わずかな時間を好きに生きてほしい
遺族アンケート
85歳母/看取った人・娘/東京都/2021年回答
「お母さんたち、これに入ったから」と尊厳死協会の会員証を見せられたのは臓器移植法案が話題になりはじめた頃ではなかったでしょうか。私たち家族は幸いに病気とは無縁で、健康に恵まれた日々を送っていました。「コロっと死にたい」一致した考えでした。
その母が定期健診でガンの疑いがあるのでと精密検査を勧められました。国立がんセンターでの初診の際も、検査結果を聞く際も、場面場面で「私はこれです」と会員証を提示していました。先生方は「まだ、その段階ではないよ」と笑いながら母をなだめているようでした。母が高齢であったこともあり、在宅での緩和ケアを選びました。新しく主治医となった先生にも「私はこれです」と会員証を提示、看護師さんにも提示、怖がりで痛いことが嫌いな母は余計なことはしてくれるなと言いたかったのでしょう。先生も看護師さんも笑顔で受け流していたようです。
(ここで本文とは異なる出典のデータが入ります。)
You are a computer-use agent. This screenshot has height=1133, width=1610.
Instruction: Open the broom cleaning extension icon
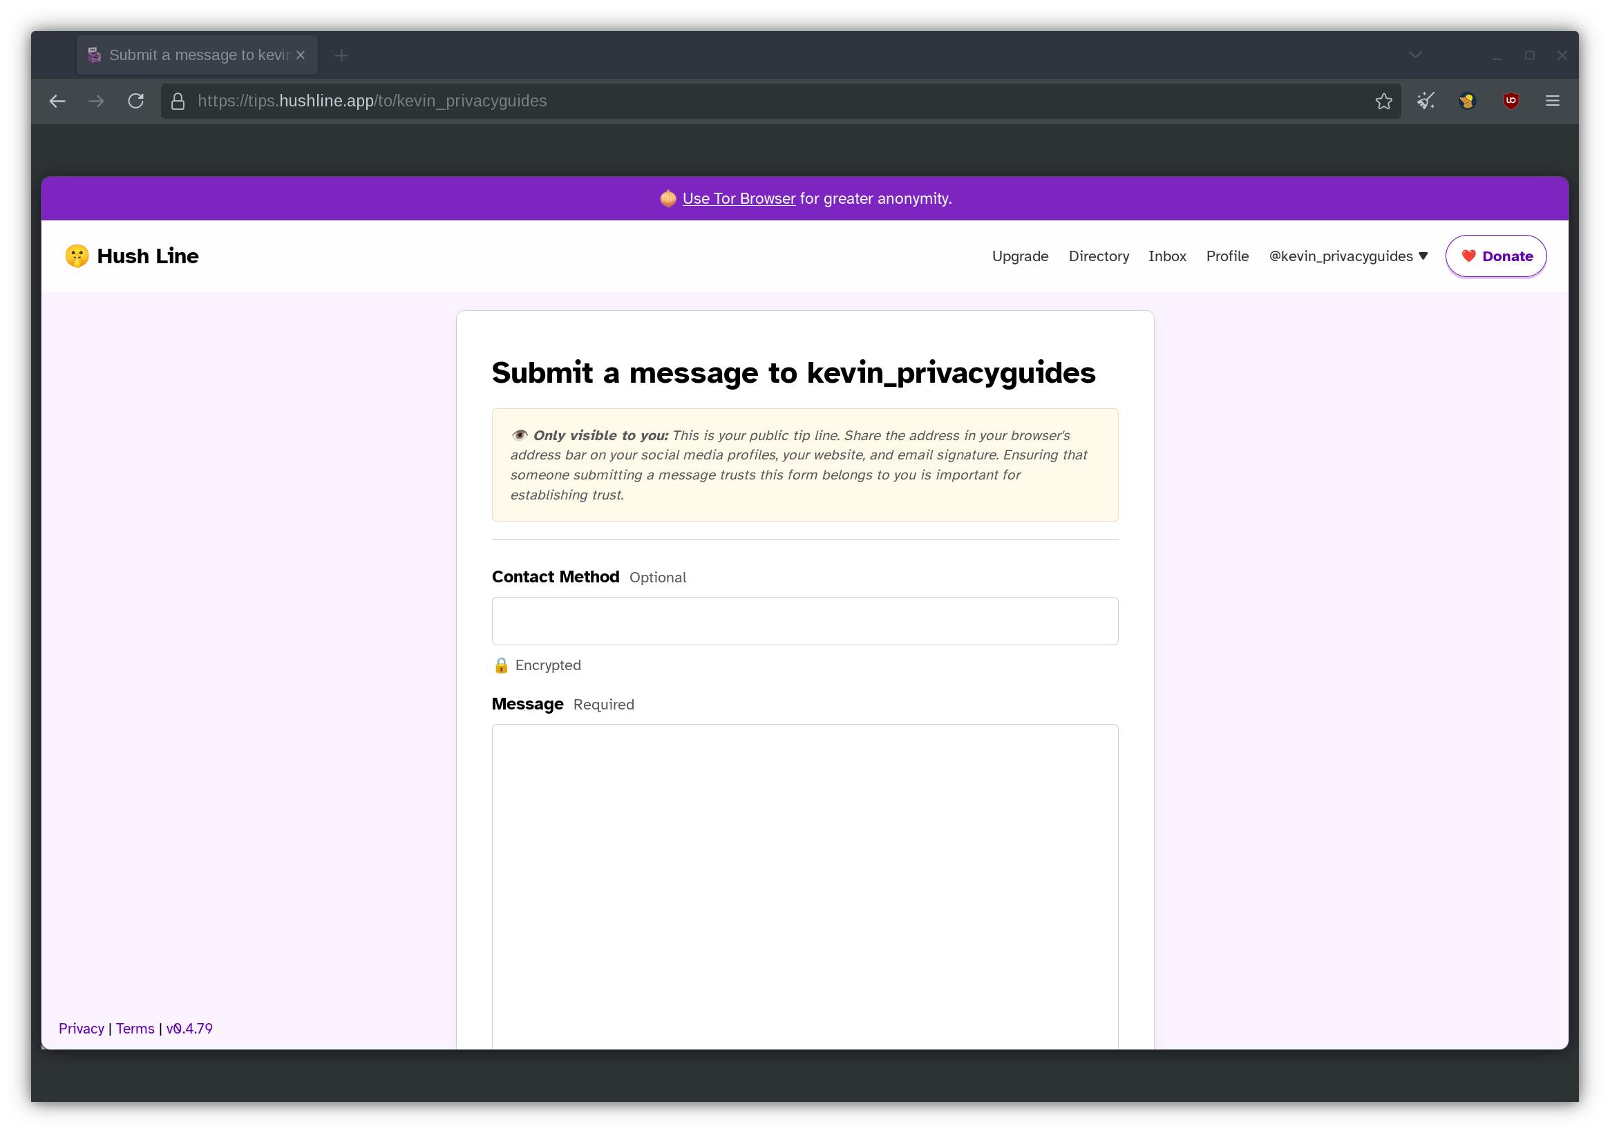[1426, 101]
在宅診療が始まってすぐに酸素をつけられました。それと同時に認知症が顕著になりました。私は現実逃避かなと思いました。酸素をつけるまではしっかりしていた母が、こんなにもわからなくなってしまったとショックでした。時々正気になって酸素をはずしてタバコを吸っている姿を見ると、わずかな時間を好きに生きてほしいと思いました。食欲が落ち、食べることができなくなってきた時、点滴での栄養補給も提案されましたが、迷わず “NO”と言えました。痛くないように、苦しくないように、それだけが望みでした。そして眠るように息を引き取りました。
母が尊厳死協会に入ったのは、一人娘の私が、決断しやすくしてくれたのだと思います。見事な終活でした。
協会からのコメント
怖がりで痛いことが嫌いなお母様は、出会う医療者すべてにリビング・ウイルを提示することで見事に自身の希望を実現された「看取りのエピソード」です。
広くさまざまな方にリビング・ウイルを伝えることが効果的で、穏やかな最期をと看取った娘さんの満足にもつながっています。
死の間際での「最善を尽くす」というのは、不要な苦痛をなくして過ごせること、延命拒否ではなく、快適の追求と考えてみることを「小さな灯台」ではお勧めしたいと思います。